Take a look at what money can’t buy. Then ask yourself if these should be missing from your advice or plan.

“It is good to have money and the things that money can buy, but it’s good too, to check up once in a while and make sure you haven’t lost the things money can’t buy.” – George Lorimer, Publisher.

Imagine this customer proposition from your adviser.

“We’re uniquely placed to help you find your dream life. Unlike our competitors we are completely independent, with no affiliation or ties with product providers, no conflicts of interest whatsoever. Our only loyalty is to you. Unlike selling agents we work for the buyer, not the seller, which puts us in the business of finding out exactly what it is our clients are after.”

One way to find out whether your adviser is an agent for the seller, or the buyer, is to look at the way they are paid. How much are you paying for advice, and how much for product? And, how much can you save on adviser charges by taking a DIY approach to products?
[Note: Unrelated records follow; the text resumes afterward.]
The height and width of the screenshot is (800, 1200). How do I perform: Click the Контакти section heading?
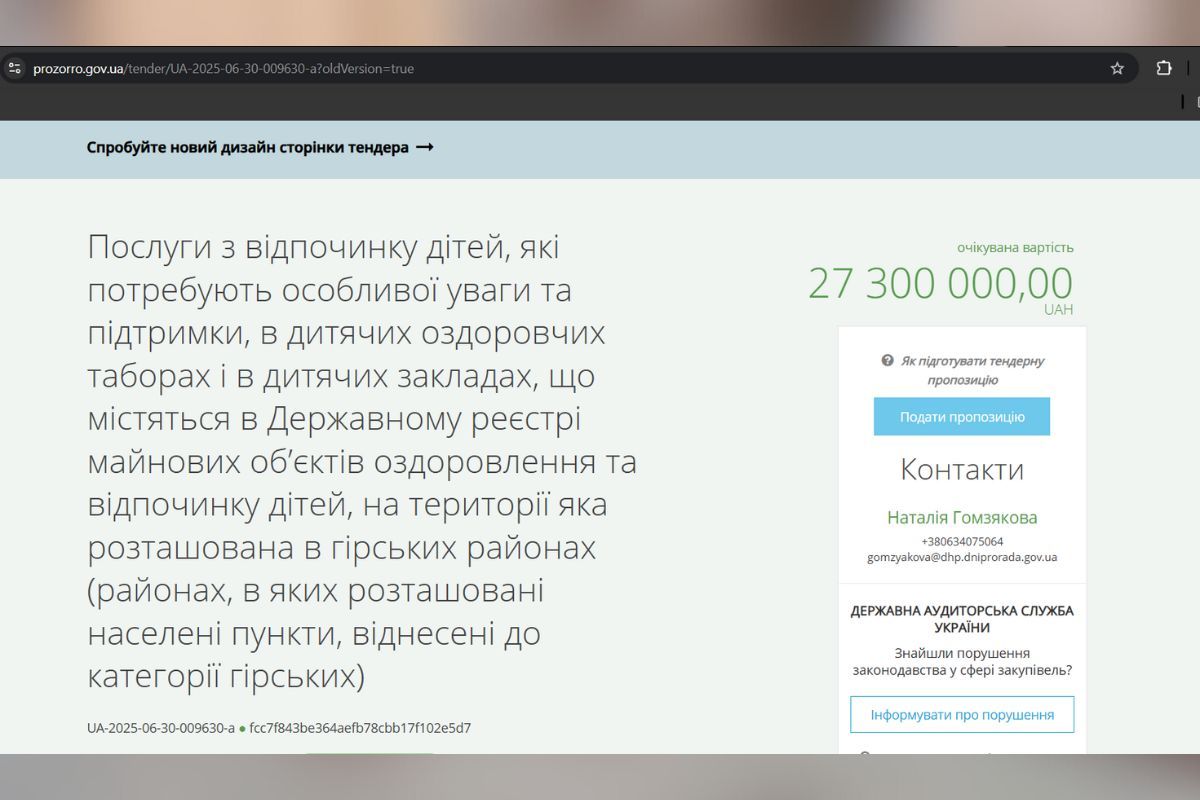coord(962,470)
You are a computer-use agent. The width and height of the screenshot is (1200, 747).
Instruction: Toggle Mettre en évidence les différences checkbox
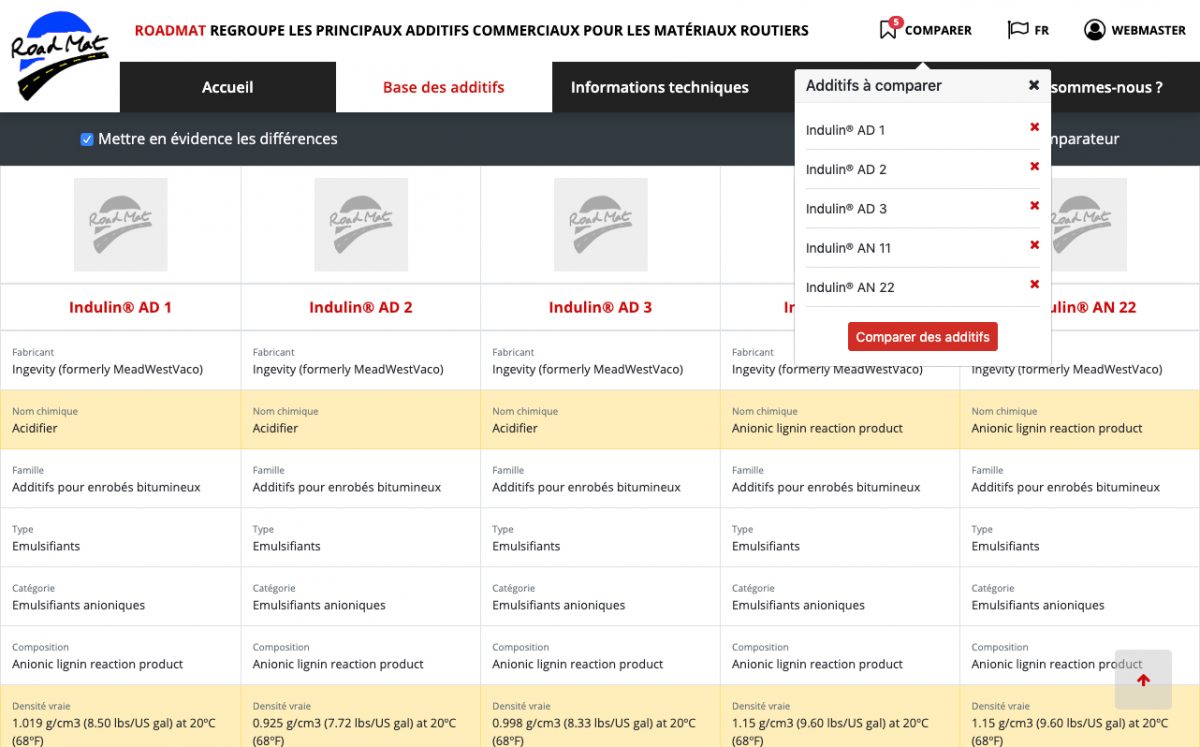point(87,139)
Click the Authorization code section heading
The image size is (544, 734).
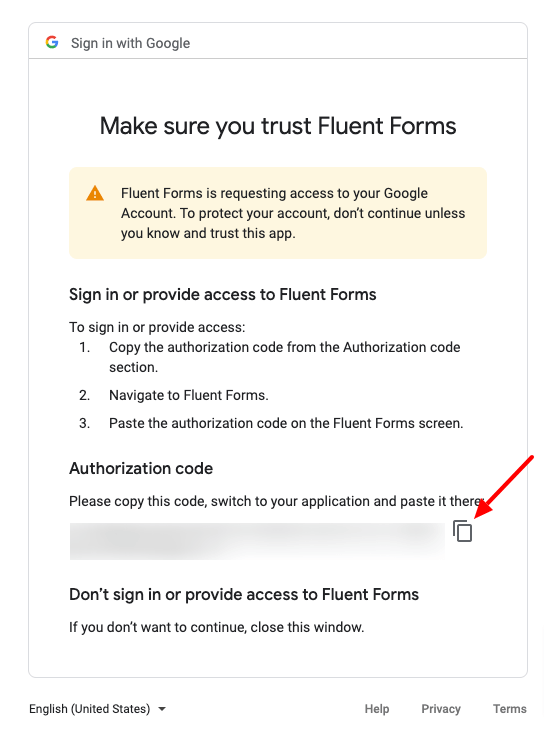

Imagine paying your adviser a fixed fee of £1,000. You opt to go it alone and run your own investment on a DIY website. You choose the cheapest index tracking funds. Check your advice firm will accommodate this. If they do, you can be sure they are a buying agent.

If your investment was £200,000. The initial fee saved is between £1,000 and £5,000. The annual fee saved is between £500 and £2,000. After 25 years, you could put 30% more in your life savings (assumes investment growth of 6% per annum). That’s how important knowing the difference can be!

In this day and age, with all the red-tape and regulation, you might expect greater clarity in charges when it comes to your finances; and you might hope to understand with absolute clarity what it is you are paying for; but the reality stops far short of that. The reality is that despite all the regulatory changes, whether your adviser is acting in your best interests or not is less than clear.

Fees are all bundled up, with lack of clarity and separation over what services you are buying and who is acting for whom.

Many advisers can’t even answer a simple question, like am I paying for advice or the product?

A good financial adviser should make all costs and charges explicit to you at outset. So, you know exactly what you are paying and will pay in the future.

In September 2018, Which? Magazine found that only one in five advisers (20%) publish the full details of their charges on their website. A further 34% gave a rough cost. 46% gave no information whatsoever on their website.

When customers picked up the phone, 87% of advisers were willing to provide details of fees on the initial phone call, 62% without prompting.

But, here’s the thing.

Almost eight in ten advisers (79%) took their upfront advice fee as a percentage of the product purchased. And, almost nine in ten (87%) took their ongoing advice fee as a percentage of the product purchased.

Upfront fees averaged between one and three percent of the investment. Ongoing fees, between a quarter and one percent per annum.

Why should an advice fee be calculated as a percentage of product purchased? On large pots, you would not expect advice fees to rise proportionately. But, in nine out of ten cases they do.

What are they doing for the fee? You’d better be getting a good ongoing service.

To begin with, let us understand the services on offer from a financial adviser. There is the advice, which normally involves a financial plan of some sort. Then there is the product recommendation, brokerage service or intermediation. Then there is the product itself.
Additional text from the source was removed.